ANALYSIS AND PRESENTATION OF EXTRACTED DATA

A recent study attempted to determine the interaction between IBD and lipidomics (Titz et al., 2018). Another study tried to define a standardized nomenclature for lipid species detected by MS (Liebisch et al., 2013). The lipid classes and subclasses covered in this systematic review are organized in Table 2. Twelve of the 19 curated studies focused on lipidomics and were published within the past five years. All studies endeavoring to develop lipid biomarkers for IBD diagnosis and progression were approved by local ethics committees. Either the enrolled subjects or their parents provided informed consent. Participants were treated in these trials in accordance with the precepts of the Declaration of Helsinki. IBD was diagnosed based on clinical criteria. Four of the 19 studies did not explicitly describe the diagnostic tools or methods they used for IBD. The other 15 studies used endoscopy, histology, radiology, and occasionally laboratory data to corroborate and provide supportive information for prior clinical IBD diagnoses. When reports did not mention clinical diagnosis, it was assumed that it was nonetheless included along with endoscopic and histological examinations.

Table 2.

Lipid class abbreviations based on LIPID MAPS categories

Lipid
Class-Common name Abbreviation Subclass Abbreviation
Fatty acyl FA Fatty acid FA
Eicosanoids --
Polyunsaturated fatty acid PUFA
Acyl carnitine --
Glycerolipid GL Monoacylglycerol MG
Diacylglycerol DG
Triacylglycerol TG
Glycerophospholipid GP Phosphatidic acid PA
Phosphatidylcholine PC
Lysophosphatidylcholine LPC
Phosphatidylethanolamine PE
Lysophosphatidylethanolamine LPE
Phosphatidylglycerol PG
Phosphatidylinositol PI
Phosphatidylserine PS
Lysophosphatidylserine LPS
Sphingolipid SL Ceramide Cer
Ceramide-1-phosphate C1P
Sphingoid-1-phosphate S1P
Sphingomyelin SM

For all reports except one, patients were categorized as CD or UC based on clinical and histological criteria. In the other study, the experimental group comprised all patients with CD and UC and they were collectively compared against healthy controls (Guan et al., 2020). In eight studies, CD and UC patients were individually compared with healthy controls. Horta et al. (2021) assessed IBD interventions and fatigue in the absence of a healthy control group. They designated the fatigue group as an experimental group and compared it against non-fatigued CD and non-fatigued UC “controls” (Horta et al., 2021). In another study, the experimental group was divided into colonic CD (CCD) and ileal CD (ICD) according to the lesion sites in the patients (Jansson et al., 2009). Diab and colleagues performed a lipidomic analysis on UC patients and divided them into treatment-naïve and deep remission groups (Diab et al., 2019).

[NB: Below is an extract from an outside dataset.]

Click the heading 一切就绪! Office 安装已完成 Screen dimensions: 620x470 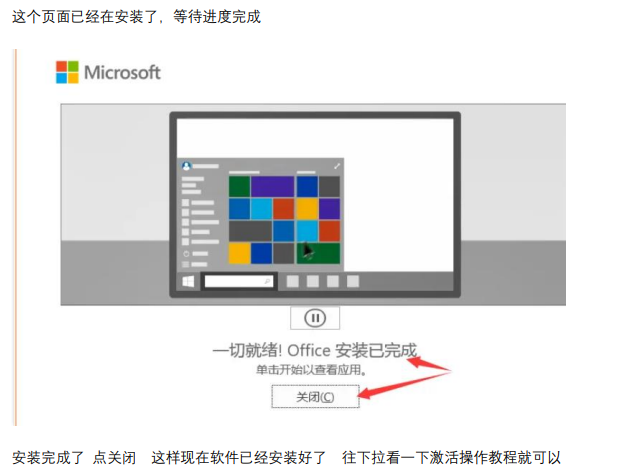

The single prospective case-control study performed analyses on UC patients but did not interpret the study design (Pearl et al., 2014). UC patients were categorized as active or quiescent, and inflamed and uninflamed tissues were obtained from each active UC patient and paired. Prior research indicated that patient age influences IBD progress and symptoms. One observational study was conducted on children alone, while another was performed exclusively on adults over the age of 18 years (Sauer and Kugathasan, 2009; Ezri et al., 2012). Martin et al. (2016) conducted a metabolomics study on participants with an average age of 14 years. However, it was omitted from the present systematic review as it did not implement a lipidomics approach. It concluded that the early developmental abnormalities frequently observed in IBD patients could be explained by malabsorption and delayed onset of puberty. The authors stated that according to NMR-based metabolomics, urinary urea and phenylacetylglutamine are associated with malnutrition in IBD and are key factors predicting disease progression (Martin et al., 2016).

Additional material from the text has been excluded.